After locating the line that contains "Task: Open the Contact page link" in the material below, copy that line and each one following it, exactly, up to the last line. Pictures stay out.
*** Opening of Input for this task ***
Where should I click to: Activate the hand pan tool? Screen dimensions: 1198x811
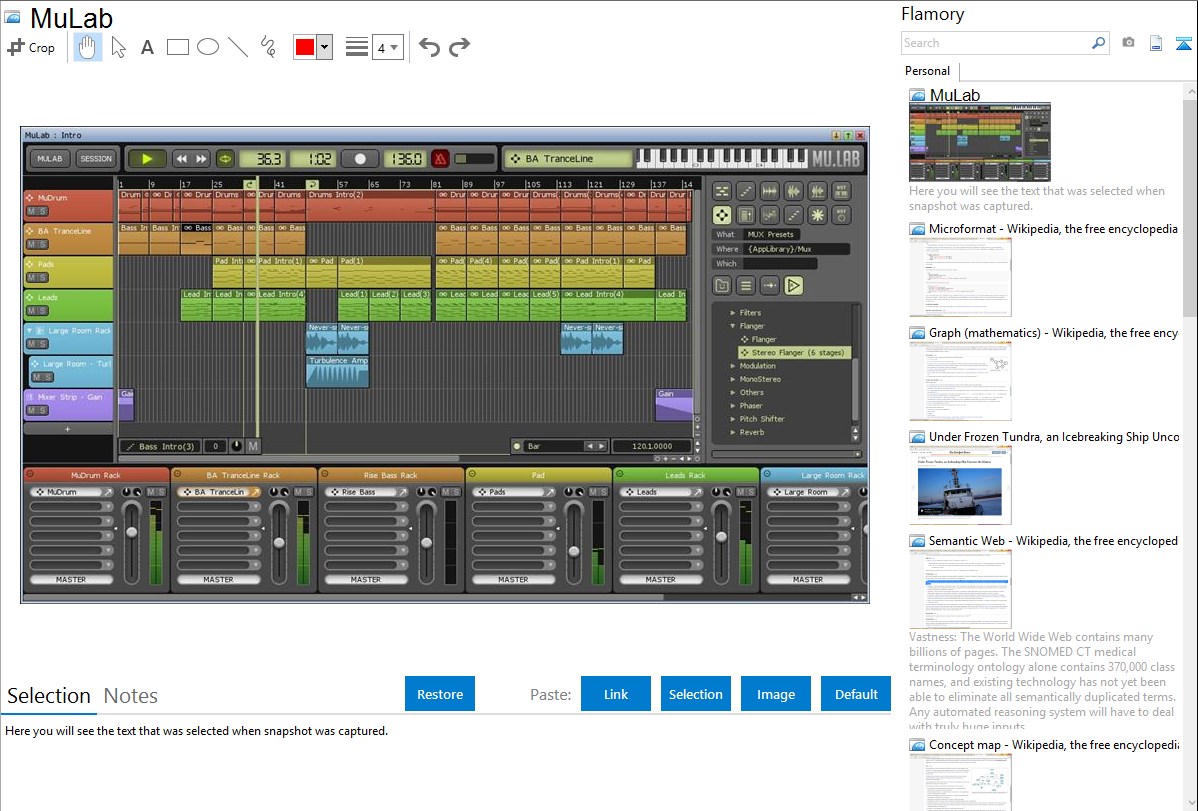coord(88,47)
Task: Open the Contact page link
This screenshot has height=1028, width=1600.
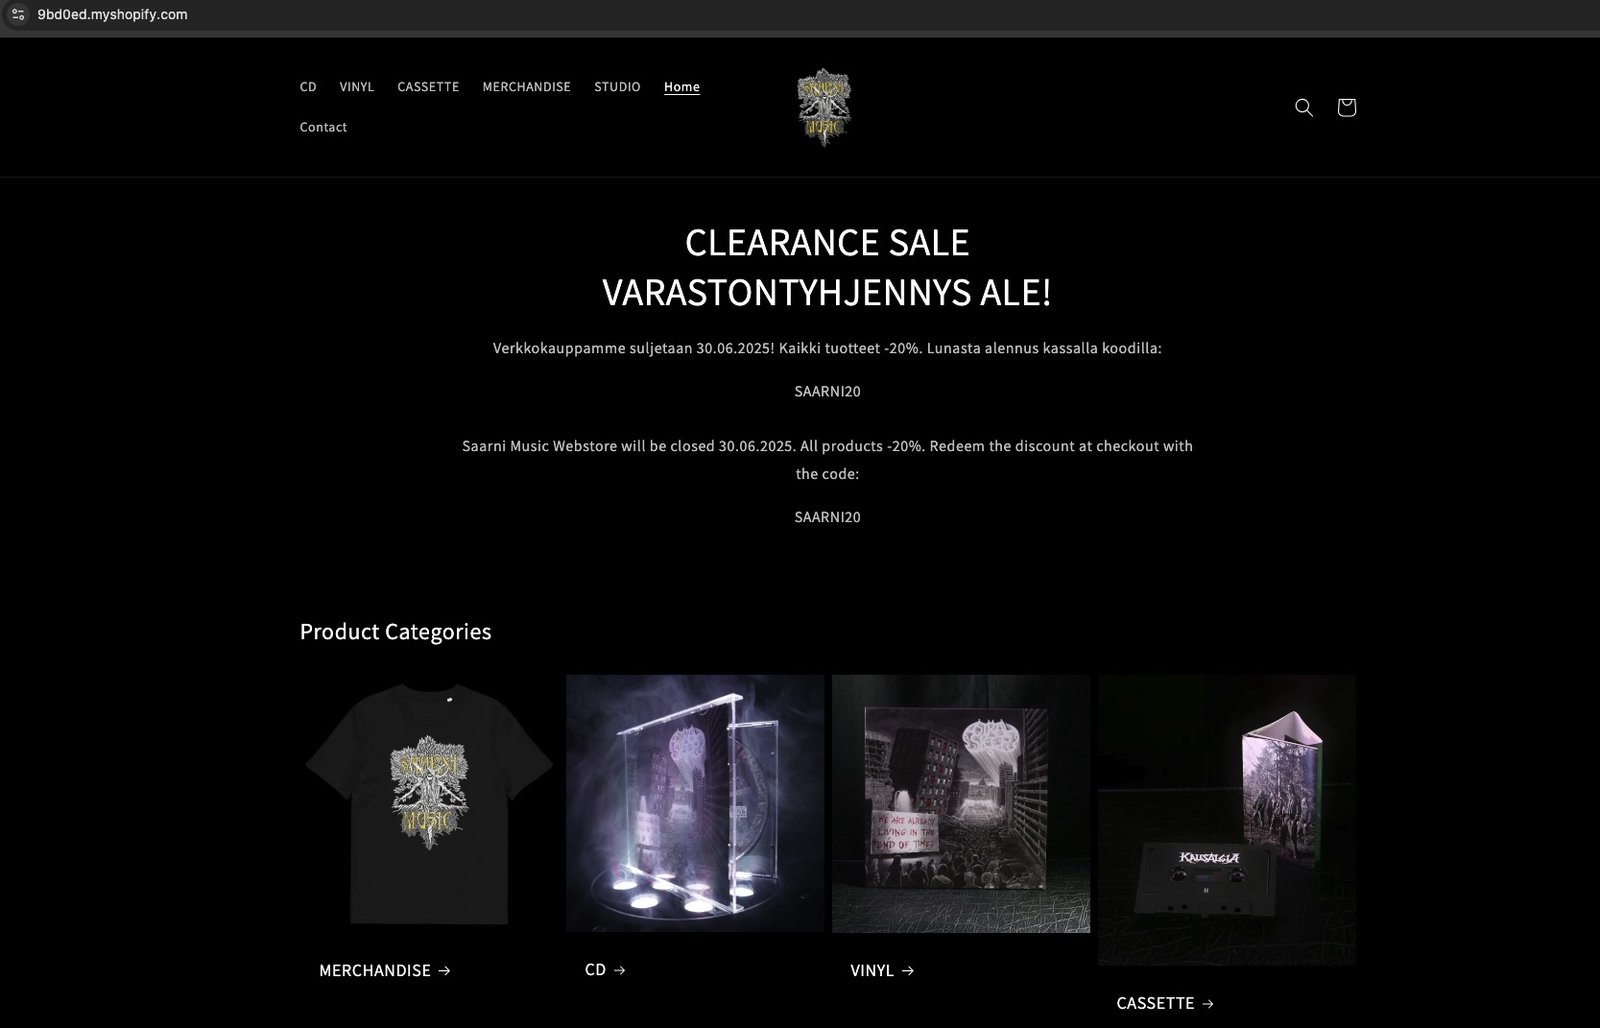Action: (323, 127)
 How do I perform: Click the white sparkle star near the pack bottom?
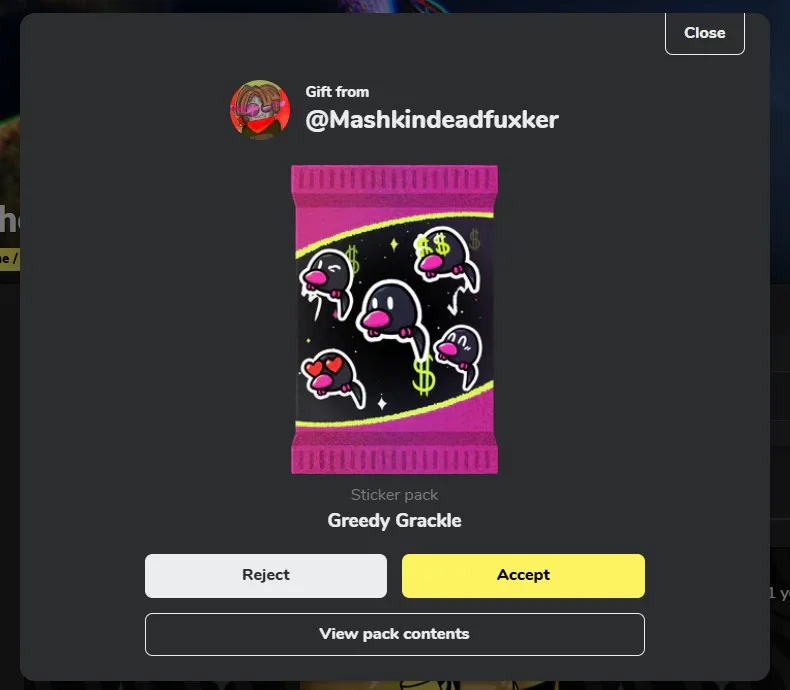tap(382, 403)
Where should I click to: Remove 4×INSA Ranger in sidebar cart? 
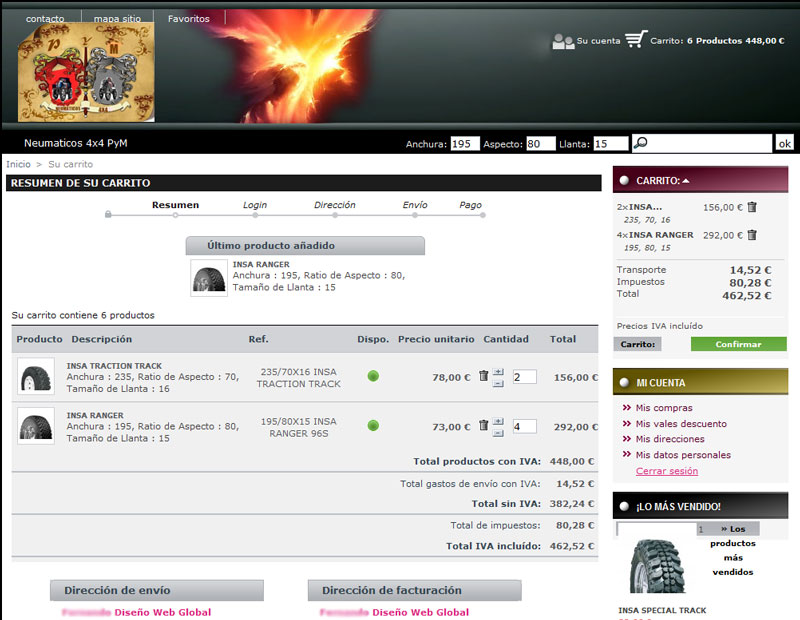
*** Close of Input for this task ***
• _Answer below_:
Task: Open the Contact page link
This screenshot has height=1028, width=1600.
Action: (323, 127)
 How do I perform: Click the white sparkle star near the pack bottom?
tap(382, 403)
Where should I click to: Remove 4×INSA Ranger in sidebar cart? 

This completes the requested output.